The garden has its origins in 1910 when women from Akureyri founded the Park Association with the goal of beautifying their city. The city had granted them a hectare of land the previous year, making the Akureyri Botanical Garden the first public park in Iceland. Initially managed by the Park Society until 1953, the garden expanded to 3.6 hectares during this period. Over the years, the garden evolved into not just a place of beauty and tranquility but also a center for scientific research, demonstrating that various plants, including shrubs and trees, can thrive at the edge of the Arctic.

A notable contribution to the garden was made in 1957 when the city purchased Jón Rögnvaldsson's plant collection. Rögnvaldsson, along with Margarethe Schiöth, played a crucial role in the development of the garden, and both are commemorated with busts within the garden. Another bust honors Matthias Jochumsson, the clergyman and poet who wrote the Icelandic national anthem.

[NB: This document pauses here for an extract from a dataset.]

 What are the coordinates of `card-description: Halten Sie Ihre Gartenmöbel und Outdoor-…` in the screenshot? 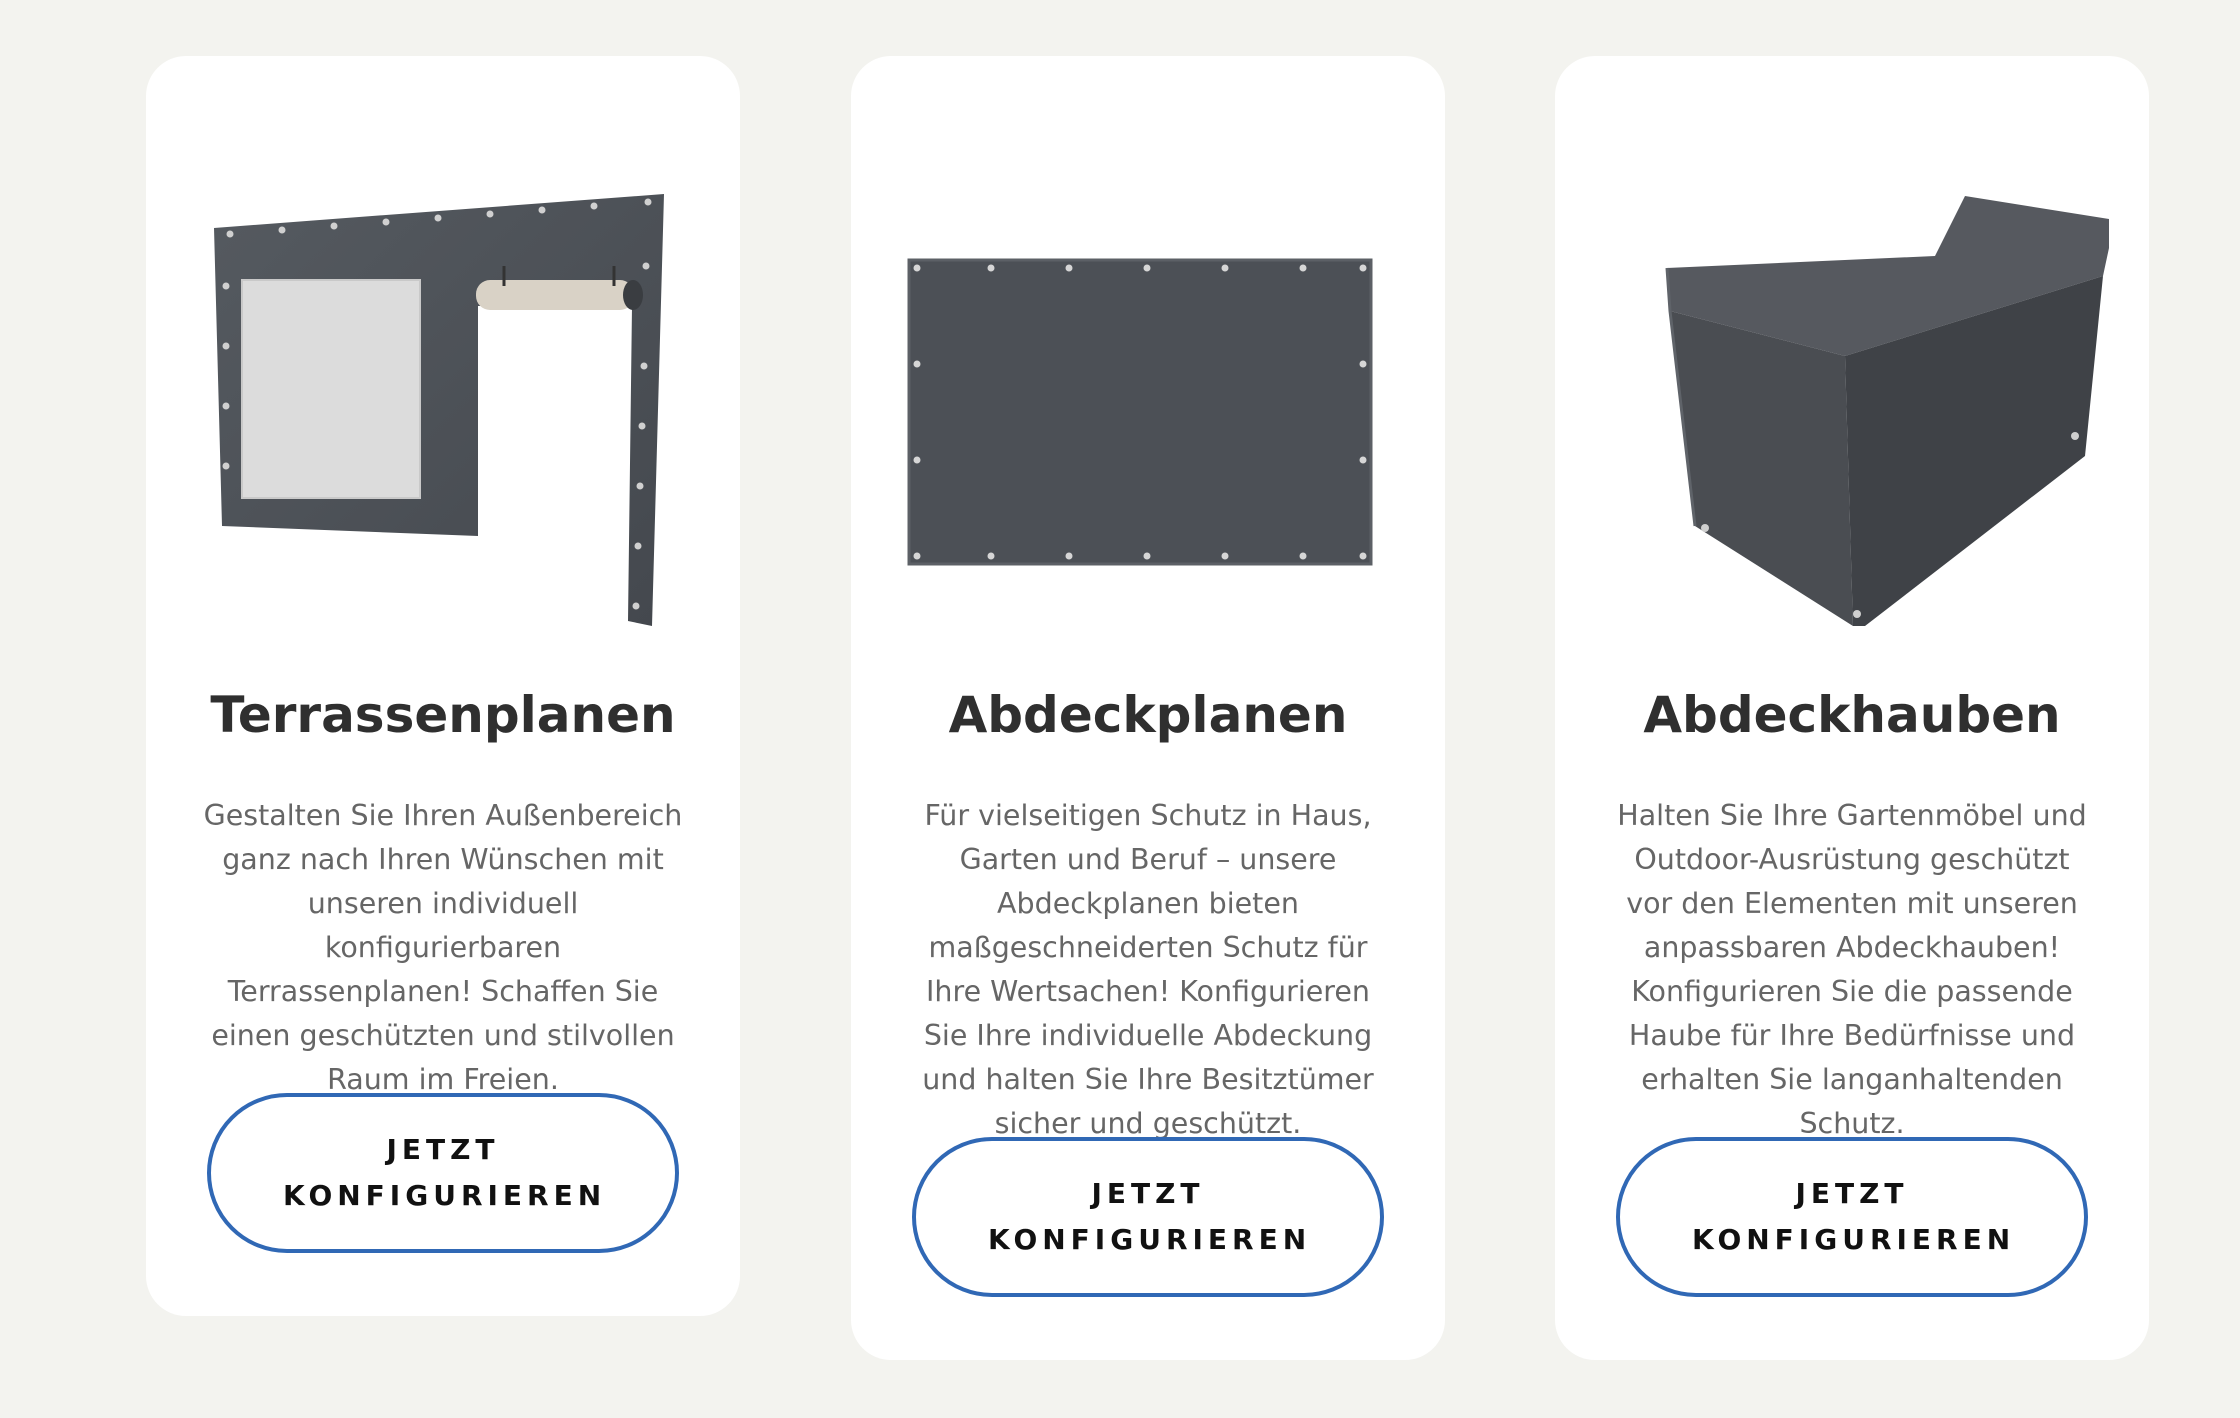 It's located at (1852, 970).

The garden hosts a diverse range of plant species, with around 400 species of Icelandic plants featured in its southeastern corner. By the end of 2007, the garden boasted approximately 7,000 species, including plants from arctic regions as well as those from temperate zones and high mountain areas. The garden is open year-round with free entrance, and during the summer, visitors can enjoy public toilets and a café offering coffee and light meals.

The garden also contains several wooden houses, including Eyrarlandsstofa, one of the oldest houses in Akureyri, adding to the historical and cultural significance of the site.